THE DATA
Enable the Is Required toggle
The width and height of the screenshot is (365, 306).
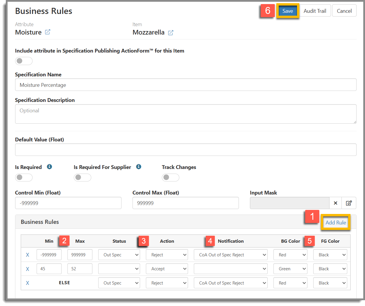(24, 177)
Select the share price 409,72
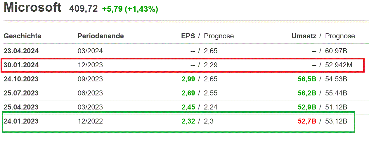 tap(83, 9)
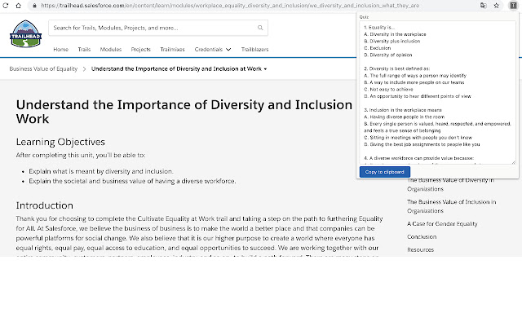Open the Modules tab

pos(111,50)
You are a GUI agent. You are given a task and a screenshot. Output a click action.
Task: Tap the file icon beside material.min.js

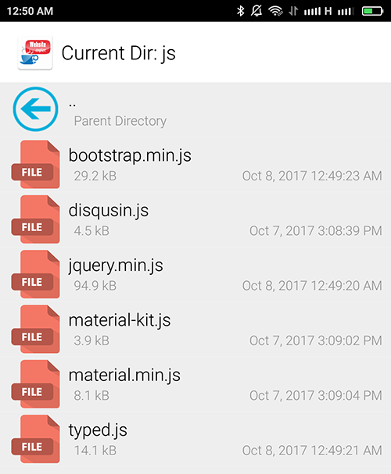click(x=35, y=384)
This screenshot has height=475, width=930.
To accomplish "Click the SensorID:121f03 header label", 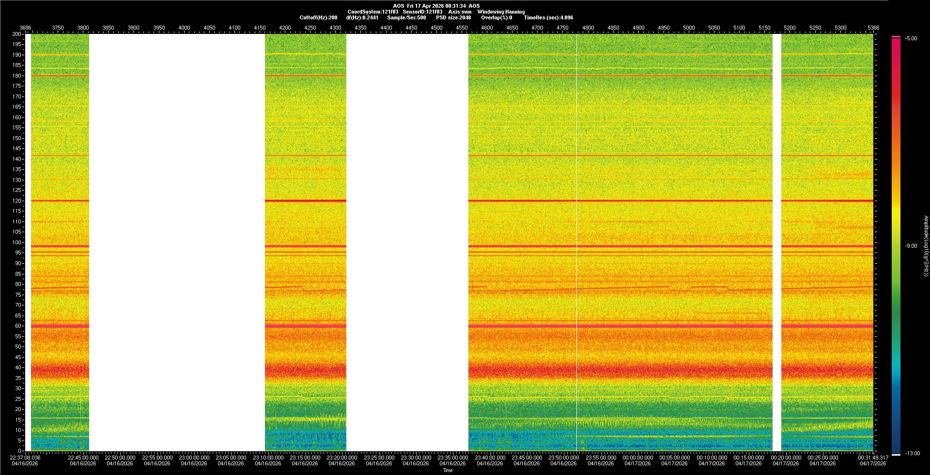I will tap(422, 12).
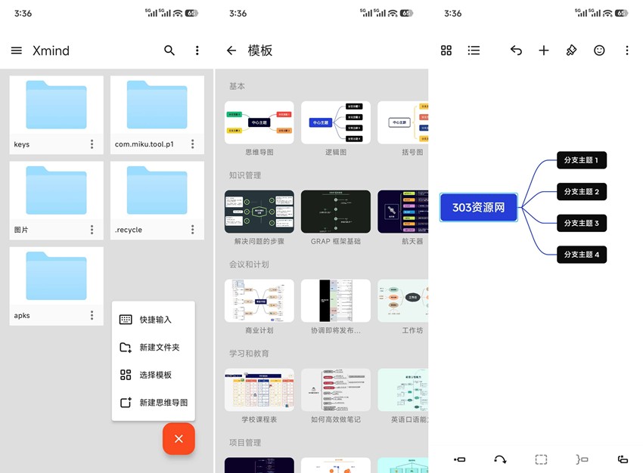Switch to outline view in the editor
Viewport: 643px width, 473px height.
[474, 51]
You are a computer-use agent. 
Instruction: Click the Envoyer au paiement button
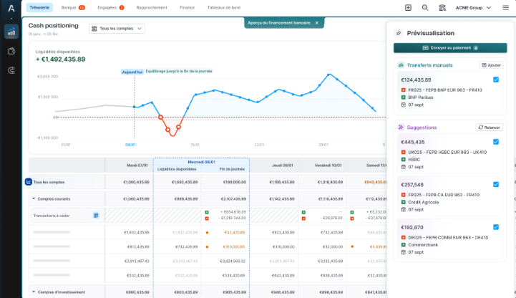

EXERCISE OBJECTIVE
Where a line of the material holds the word "agent", copy that line.

OUTPUT FOR THIS TASK
You are a GUI agent. You are given a task and a screenshot. Output a click action.
You are a computer-use agent. 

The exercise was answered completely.